Un monologue de Jeanne d’Arc

 

                            TRAGÉDIE DE SCHILLER

 

 

(Le moment est celui où l’héroïne quitte pour la première fois

son village et va se rendre au camp de Charles VII.)

 

 

                                      JEANNE D’ARC.

 

ADIEU, mon beau pays, douce paix des campagnes ;

Vallons, sentiers déserts, mes forêts, mes montagnes,

Adieu, pour les combats je vous fuirai demain.

Prospérez, jeunes fleurs qui croissiez sous ma main ;

Vous ne me verrez plus sous l’aulne des prairies

Assise, et m’enivrant de longues rêveries.

Écho, dont la voix pure embellissait mes chants,

Je n’irai plus troubler la nuit calme des champs.

Vous pleurerez longtemps votre bergère absente,

Hameaux où j’ai caché sua jeunesse innocente :

Je les fuis à jamais ces chaumes protecteurs !

Recherchez d’autres soins, suivez d’autres pasteurs,

Ô mes agneaux plaintifs, errants sur la bruyère,

Dieu des sanglants combats va m’ouvrir la carrière ;

Un belliqueux troupeau m’entraîne dans ses rangs !

 

Non, ce n’est point l’orgueil aux songes délirants,

Ce n’est point le désir de la terrestre gloire

Qui m’appelle aux vieux murs défendus par la Loire ?

C’est la voix qui jadis, à Moïse exalté,

Sur les sommets d’Horeb, promit la liberté ;

Le Dieu qui, de David armant la main timide,

Fit tomber sons ses coups le géant homicide,

Purgea les champs d’Hébron des soldats étrangers ;

Car mon Dieu fut toujours favorable aux bergers.

 

Il m’a dit : Prends ce glaive et pars ; va sur la terre

Promener de mon nom la terreur salutaire.

Du casque des combats couvre ce front serein,

Que ton cœur virginal palpite sous l’airain ;

Nul mortel de ce cœur n’obtiendra la conquête,

Le bandeau de l’hymen n’ornera point ta tête ;

Sur tes chastes genoux, jamais d’enfants chéris

Ne rendront un sourire à ton joyeux souris ;

Mais seule de ton sexe, objet d’un pur hommage,

La palme des héros deviendra ton partage.
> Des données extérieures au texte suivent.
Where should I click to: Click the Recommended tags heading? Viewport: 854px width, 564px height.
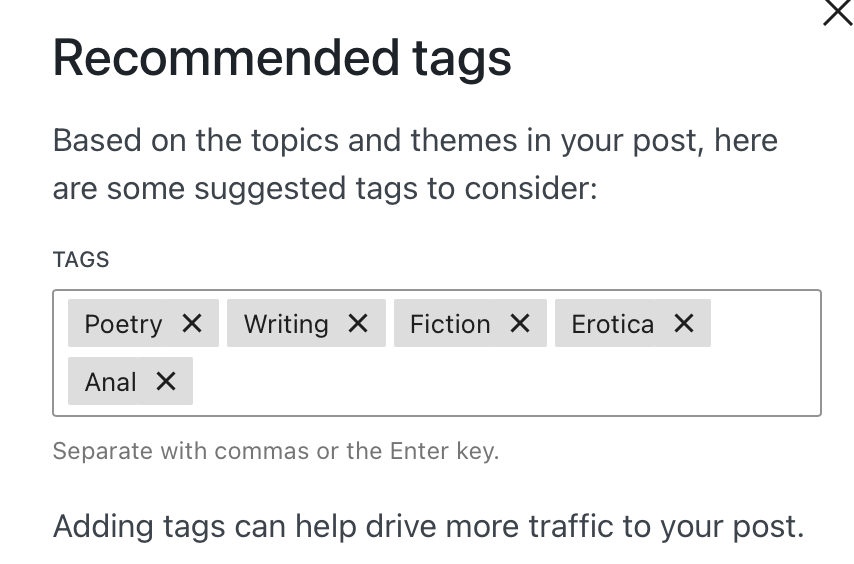pos(282,58)
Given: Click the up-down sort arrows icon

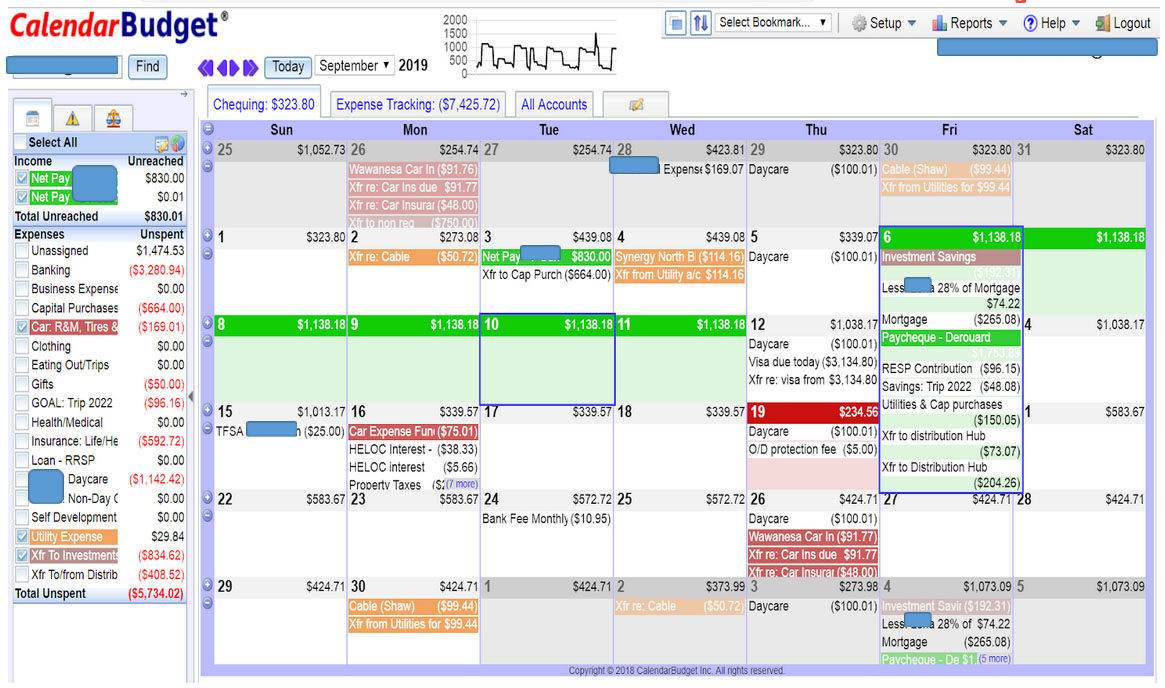Looking at the screenshot, I should 701,23.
Quand la patrie en deuil voit son heure approcher,

Contre ses oppresseurs c’est toi qui dois marcher.

Du courage français s’éteint la noble flamme ;

C’est toi qui dans les rangs portera l’Oriflamme ;

Devant la vierge armée Albion doit pâlir.

 

Crois aux prodiges saints que tu vas accomplir :

Comme au temps des moissons sous l’ardente faucille

Se courbe des épis l’innombrable famille,

Tu verras, sans retour, à tes pieds prosternés

Ces conquérants d’un jour de leur gloire étonnés.

De l’insulaire altier le succès m’importune :

Ta main renversera le char de sa fortune ;

Ta main des lys brisés relèvera l’orgueil,

Et des héros français fermera le cercueil ;

Ta main soutiendra seule un roi qui s’abandonne,

Et dans Reims délivré lui rendra sa couronne.

 

Dans la nuit prophétique ainsi Dieu m’a parlé :

J’accomplirai cet ordre à ma foi révélé.

Ô guerriers ! prêtez-moi ce casque, cette épée ;

La volonté de Dieu ne sera point trompée.

Vous me verrez, pareille aux fougueux aquilons,

Renverser l’épaisseur des nombreux bataillons.

N’entends-je pas des cris, le signal des alarmes ?

Nos coursiers ont frémi ; le clairon sonne. Aux armes !

 

 

 

Henri de LATOUCHE.

 

Recueilli dans Tablettes romantiques, 1823.